Diaspora Updates Team5 min read0 views
Share
Times Tower in Nairobi, the headquarters of the Kenya Revenue Authority, rising above the city skyline
Photo by Ruslik0 via Wikimedia Commons (CC BY-SA 4.0)

For a nurse working nights in Manchester or a software engineer in Atlanta, the most tangible proof of a life built across two continents is often a single building back home: a two-bedroom block in Syokimau, a maisonette in Kitengela, a row of shops in Nakuru paid for, brick by brick, with money wired across an ocean. The rent lands by mobile money on the first of the month, a quiet confirmation that the years away are buying something solid. This week, that quiet arrangement acquired a new and watchful audience in Nairobi.

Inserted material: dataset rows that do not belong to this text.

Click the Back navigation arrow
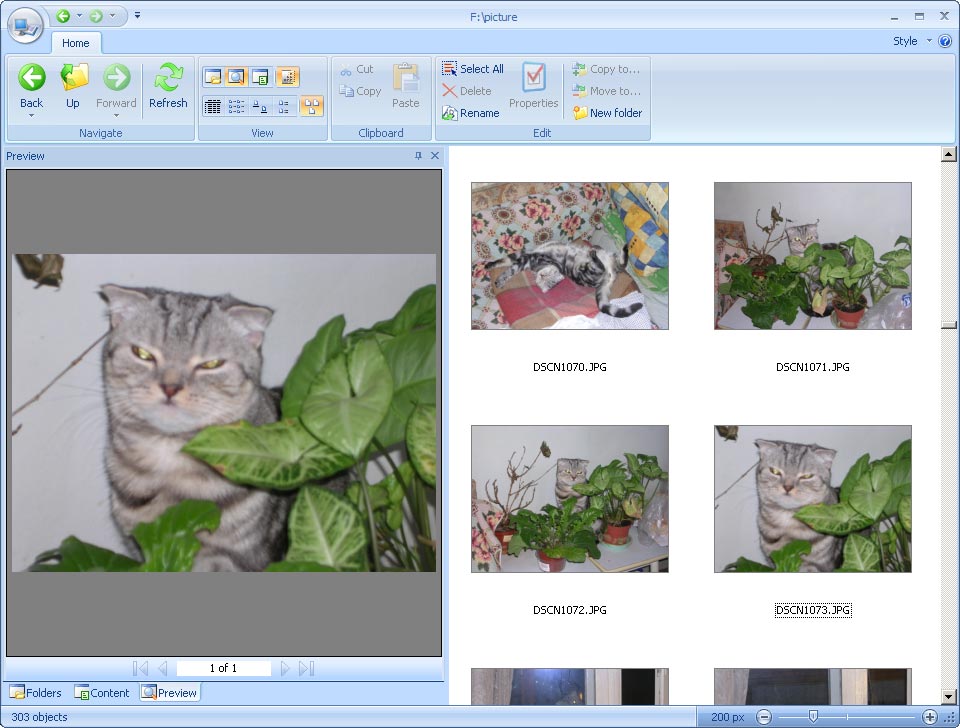click(32, 80)
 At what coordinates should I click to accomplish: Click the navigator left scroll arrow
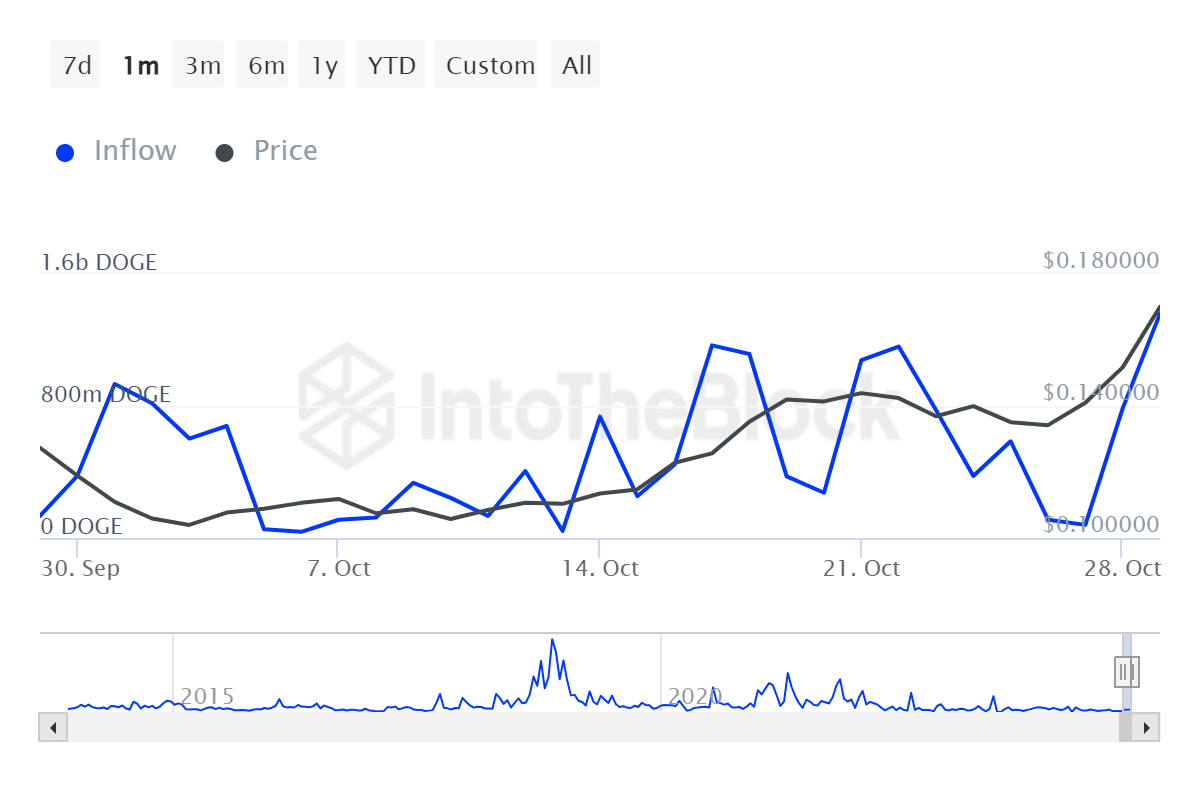point(52,727)
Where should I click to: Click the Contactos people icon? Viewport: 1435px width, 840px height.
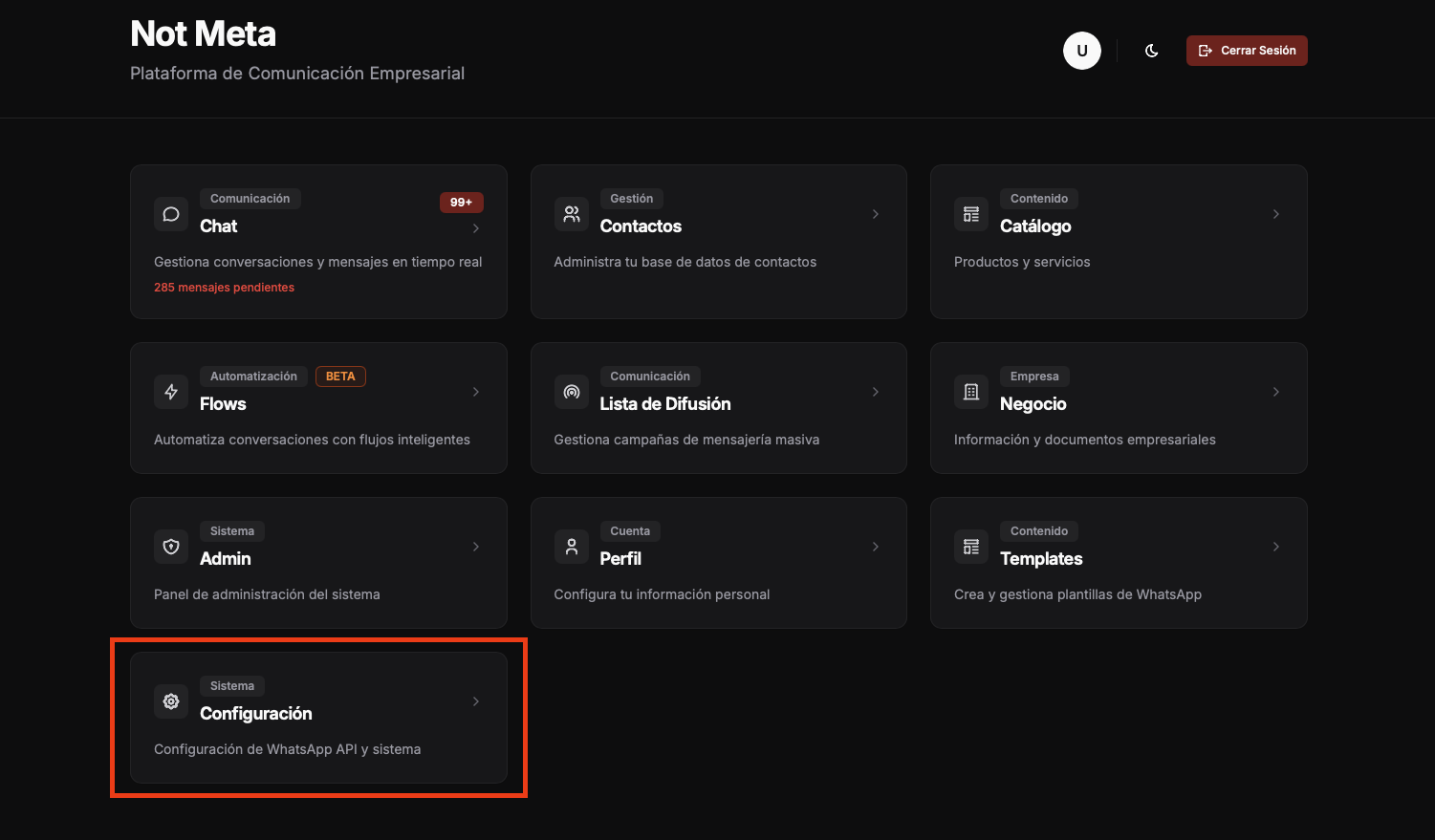571,214
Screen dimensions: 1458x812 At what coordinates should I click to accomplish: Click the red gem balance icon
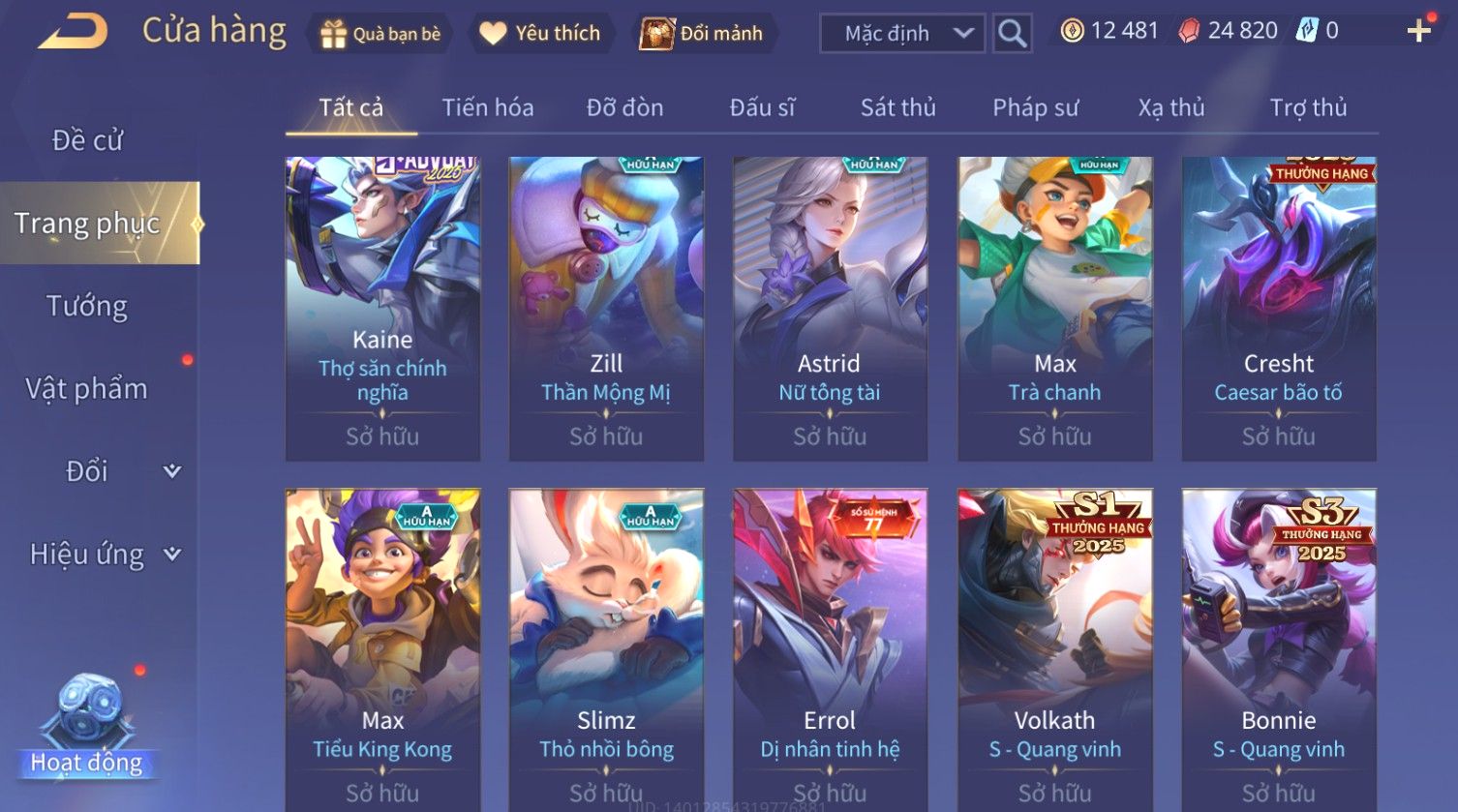click(x=1188, y=31)
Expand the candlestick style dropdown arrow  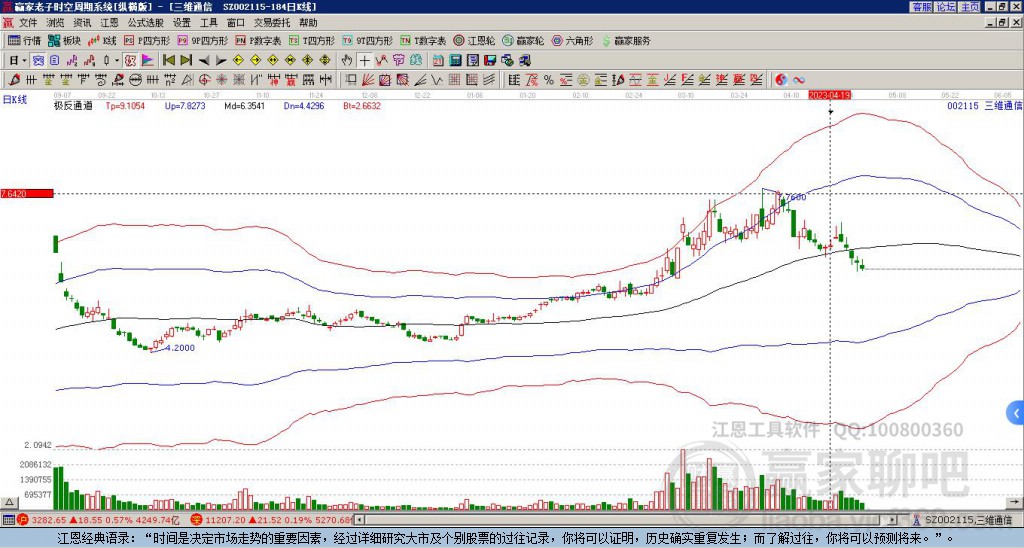(118, 60)
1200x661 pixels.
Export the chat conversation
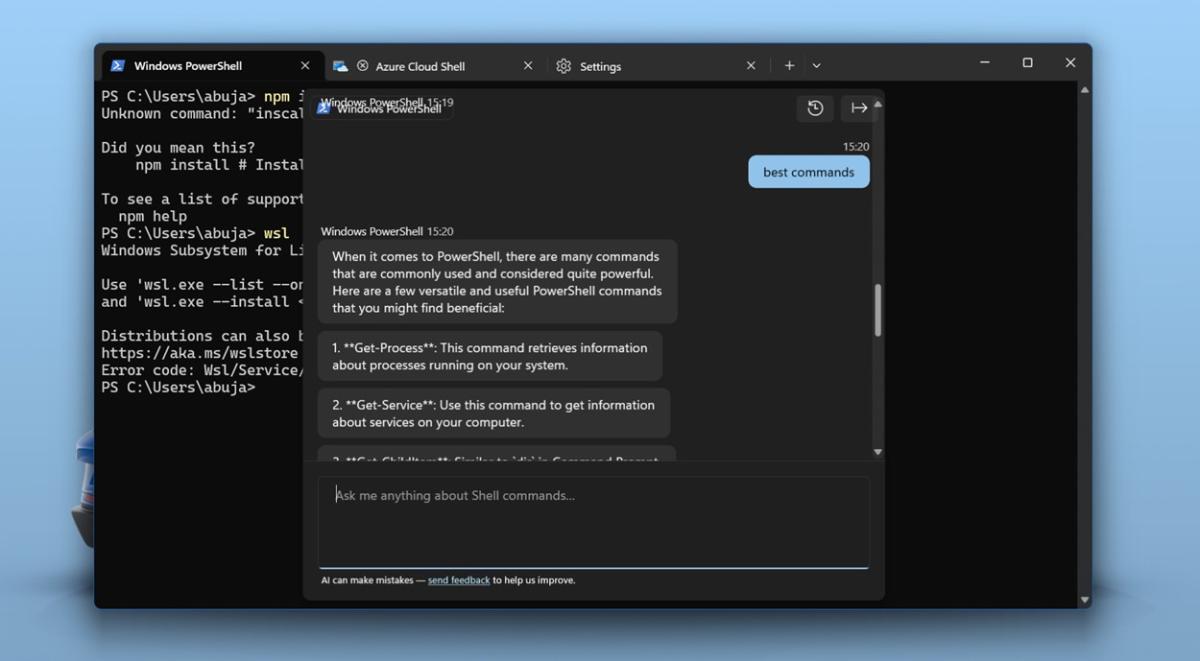click(x=859, y=108)
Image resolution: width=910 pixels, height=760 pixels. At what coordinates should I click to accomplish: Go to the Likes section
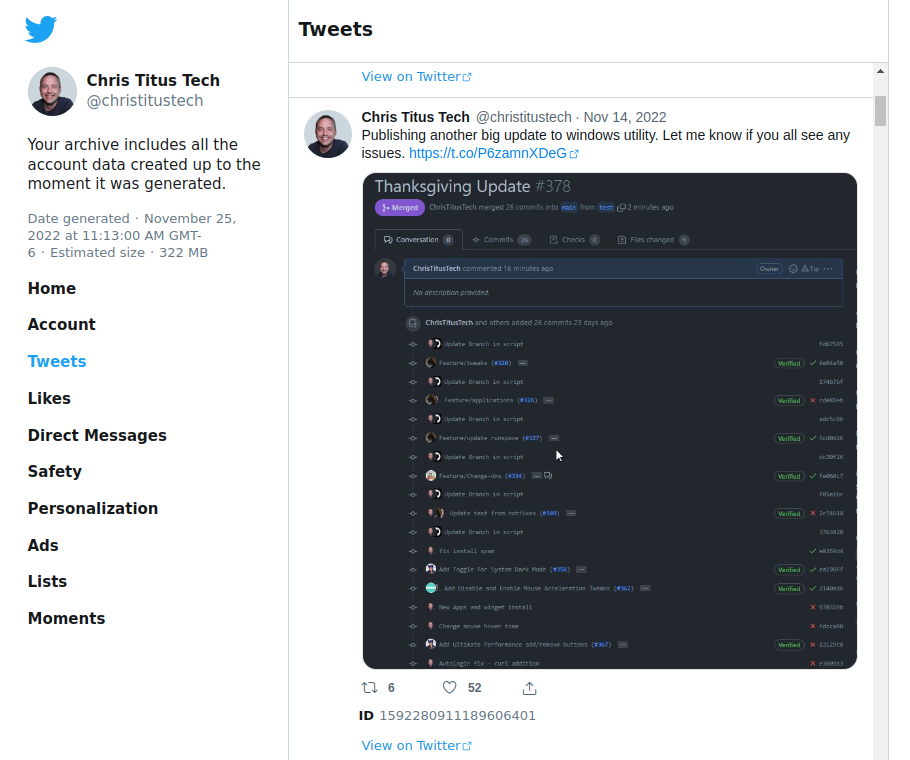pos(49,399)
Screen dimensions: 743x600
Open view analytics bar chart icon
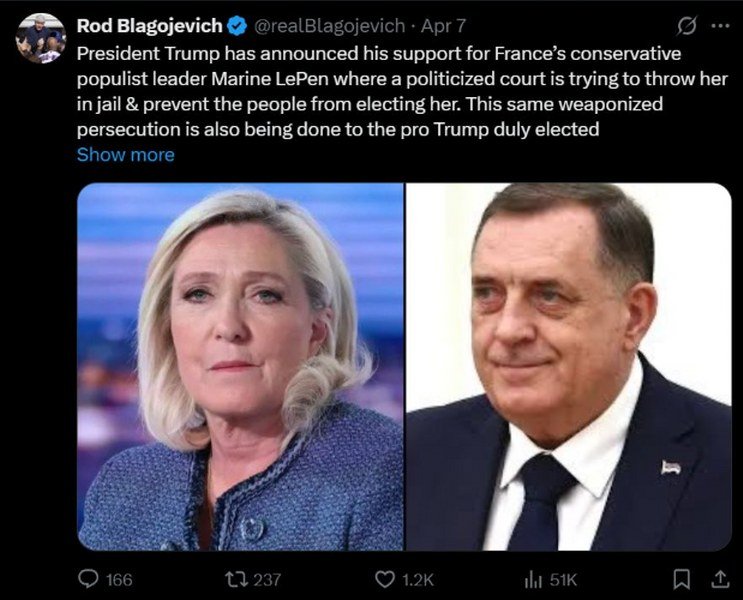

On June 12, the Kenya Revenue Authority appeared before the National Assembly's Departmental Committee on Finance and National Planning with a number it wanted members to sit with. Out of a potential Ksh100 billion in rental-income tax, Commissioner General Adan Mohamed told the committee, the authority collects barely Ksh16 billion. "Very few Kenyans carry the burden of taxation in this country," he said, noting that only about 12,000 companies pay the taxes due from them. The message was unambiguous: the base is too narrow, and the search for those outside it is about to intensify. For a diaspora whose signature investment is Kenyan property, that search points homeward.

A Landlord Half a World Away

Nobody knows exactly how many rental units in Kenya are owned by Kenyans abroad, but anyone who has attended a diaspora investment forum knows the pattern. Property is the asset that feels safe from a distance. It can be managed by a relative, it appreciates in shillings, and it stands as a marker of intent to return. The trouble is that the same distance that makes property attractive also makes its income easy to leave undeclared. A landlord in Birmingham rarely files a Kenyan rental-income return; the tenant pays, a sibling collects, and the tax question is filed under "later." KRA's pitch to Parliament is, in effect, that "later" has arrived.

The Bill That Widens the Net

The instrument is the KRA (Amendment) Bill, 2026, which would stretch the authority's enforcement mandate well beyond ordinary tax assessment. Its headline provision targets employers who deduct pension contributions from staff salaries but never forward them to retirement schemes. To chase that money, KRA wants to deploy the same recovery tools it already uses against tax arrears: agency notices, garnishee orders, the freezing of bank accounts, and the preservation of a defaulter's assets. As of June 2026, unremitted pension contributions stand at Ksh66.41 billion, down from an earlier peak of Ksh72.5 billion, money docked from workers who may discover the gap only years later when they retire.

The pension clause is the part with a sympathetic victim, and it is likely to pass with little resistance. But what matters for anyone with assets in Kenya is the precedent: a revenue agency acquiring faster, harder tools to attach property and bank balances. Powers built to punish a delinquent employer do not stay in their lane. Once the machinery exists, the rental landlord, the shop owner, and the small-scale developer fall within reach of the same notices.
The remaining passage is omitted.